We stand at a crucial moment in time for apprenticeships. Large employers are gearing up for the apprenticeship Levy. I know that David Hill and Keith Smith spoke about the Levy yesterday. This is a vital tool in funding the increase in high quality apprenticeship training. The Levy will be set at 0.5% of an employer pay bill, it will be introduced next year for employers with a pay bill of over £3 million. In effect, less than 2% of employers will pay the Levy. Both employers in the public and private sector will be in scope.
In the private sector, about 2.3% of the workforce is apprentices. In the public sector, that figure falls to 1.7% of its workforce. And we need to fix this.
And that’s why the Government is legislating to set targets for public sector bodies. Through the Levy, in England, control of apprenticeship funding will be put in the hands of employers via the Digital Apprenticeship Service, to ensure that it delivers the training required. Employers will choose and pay for the apprenticeship training and assessment they want - through the Digital Apprenticeship Service.
The service will also support employers to:
- choose an apprenticeship training course
- find a candidate
- and choose a training provider
The Levy was announced at the same time as the Institute for Apprenticeships. The Institute will be independent – and operational by April 2017. This new body will support the development and delivery of high quality apprenticeship standards and assessment plans.

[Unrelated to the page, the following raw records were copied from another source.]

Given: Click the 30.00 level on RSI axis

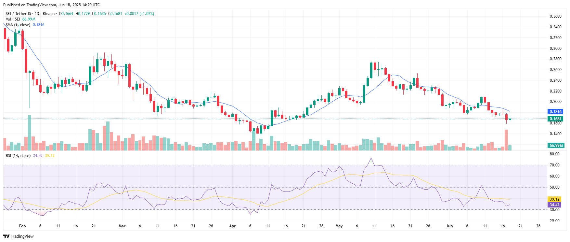Looking at the screenshot, I should [554, 210].
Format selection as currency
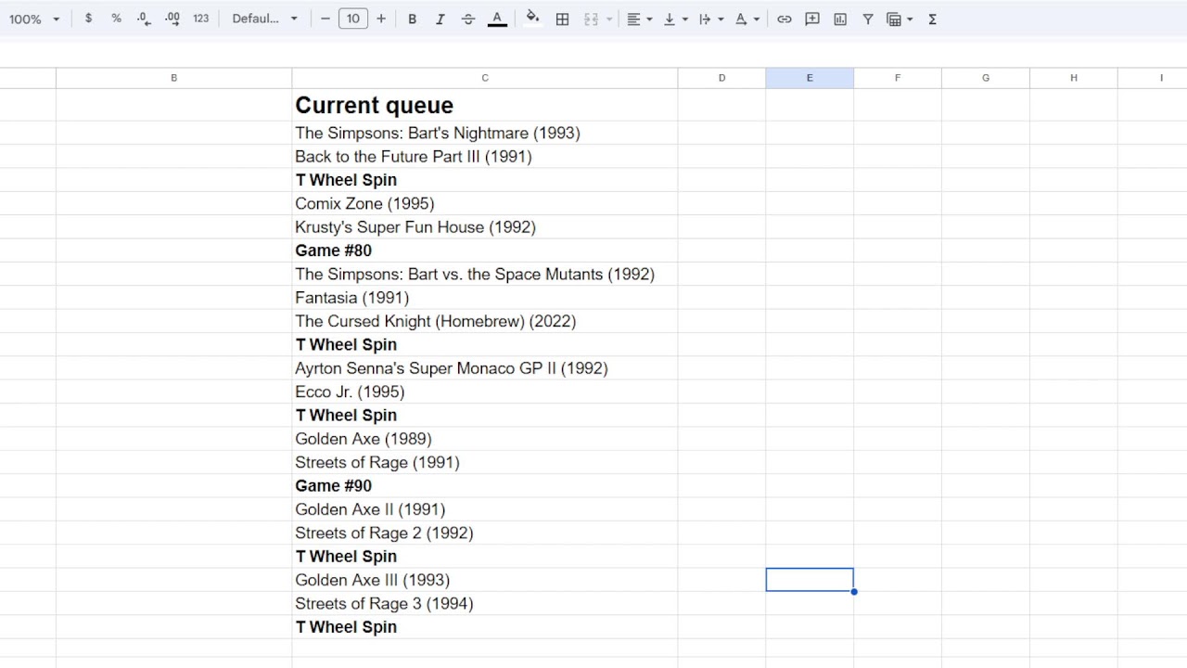The height and width of the screenshot is (668, 1187). point(88,19)
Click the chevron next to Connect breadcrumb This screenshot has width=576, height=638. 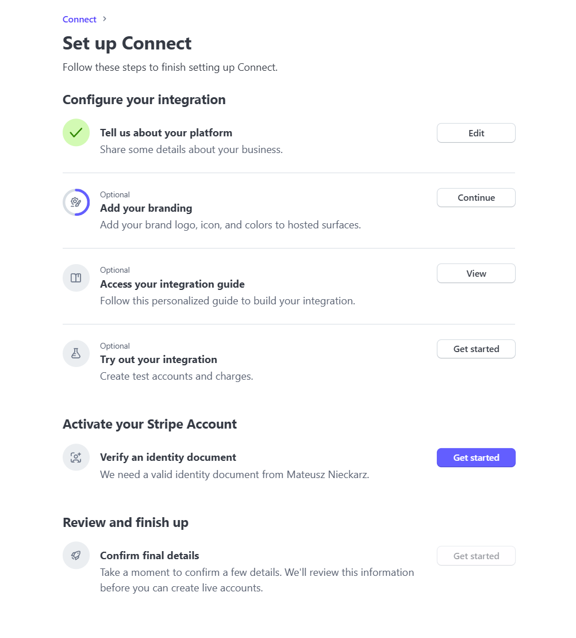point(105,19)
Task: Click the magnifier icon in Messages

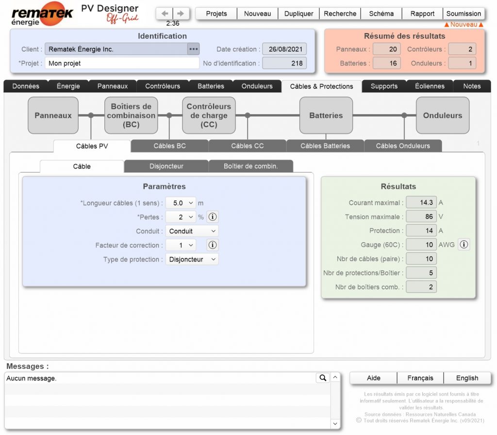Action: 322,378
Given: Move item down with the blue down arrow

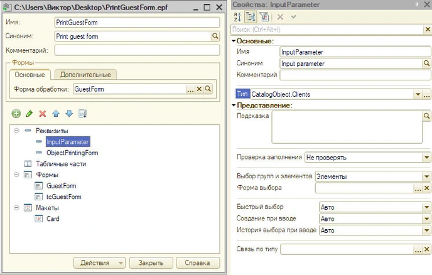Looking at the screenshot, I should coord(69,114).
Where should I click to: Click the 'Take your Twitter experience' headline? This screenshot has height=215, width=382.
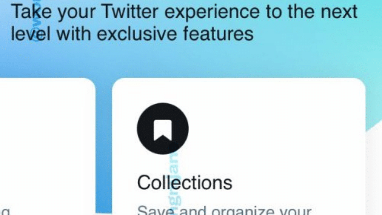click(184, 22)
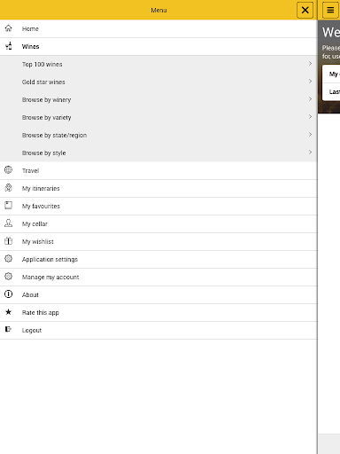The image size is (340, 454).
Task: Open Browse by state/region entry
Action: click(158, 135)
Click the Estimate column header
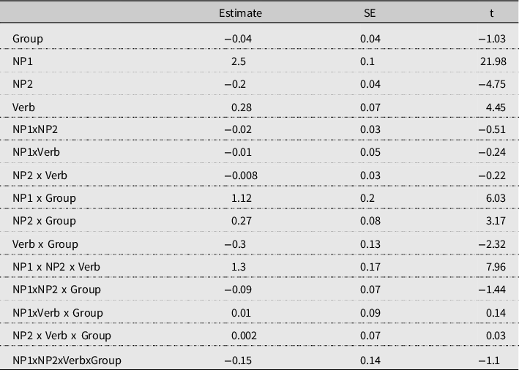 [240, 13]
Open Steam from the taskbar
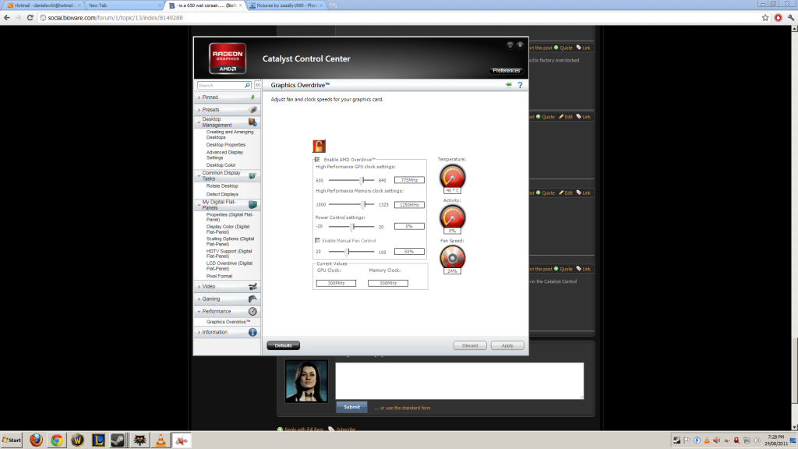The image size is (798, 449). [117, 440]
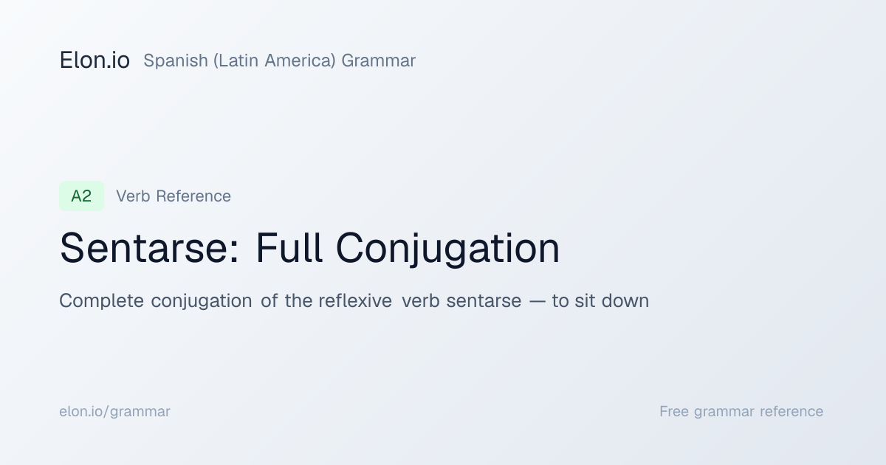Click the Verb Reference label
This screenshot has width=886, height=465.
pos(174,196)
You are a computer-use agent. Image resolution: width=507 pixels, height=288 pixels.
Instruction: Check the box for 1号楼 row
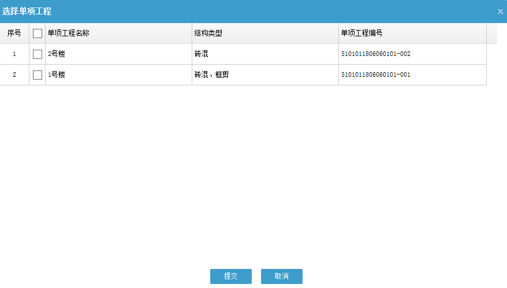point(38,75)
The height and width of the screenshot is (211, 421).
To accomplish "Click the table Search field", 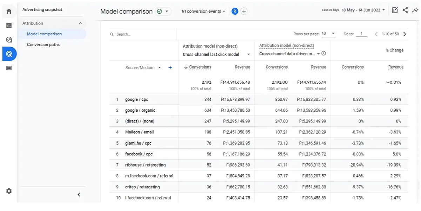I will pyautogui.click(x=143, y=34).
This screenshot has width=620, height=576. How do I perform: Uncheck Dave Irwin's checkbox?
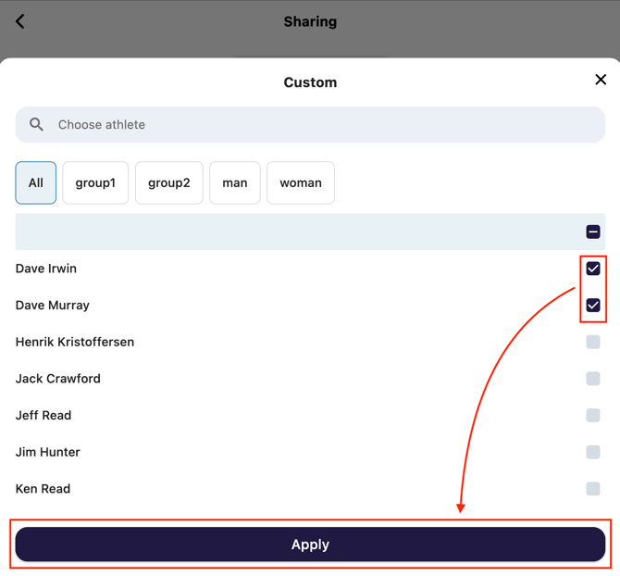click(x=593, y=269)
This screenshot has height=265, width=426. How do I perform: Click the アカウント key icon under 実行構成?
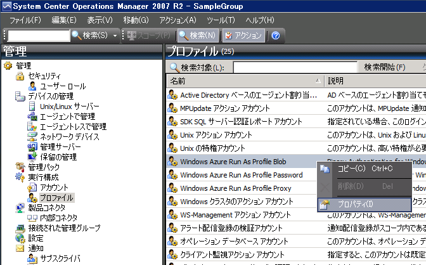pos(34,188)
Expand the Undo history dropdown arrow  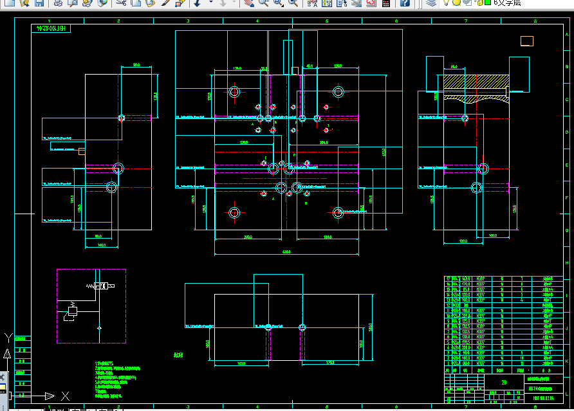(211, 2)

So, again, quality – the DNA of apprenticeships.
To conclude, let me say this: We need apprenticeships to be relevant, resilient and respected. Relevant to the priorities businesses shout about and to the apprentices undertaking them. Resilient apprenticeships, that are both challenging and fit for purpose and apprenticeships that are respected, valued, and held in esteem by employers, individuals and wider society. Apprenticeships that we are all proud of.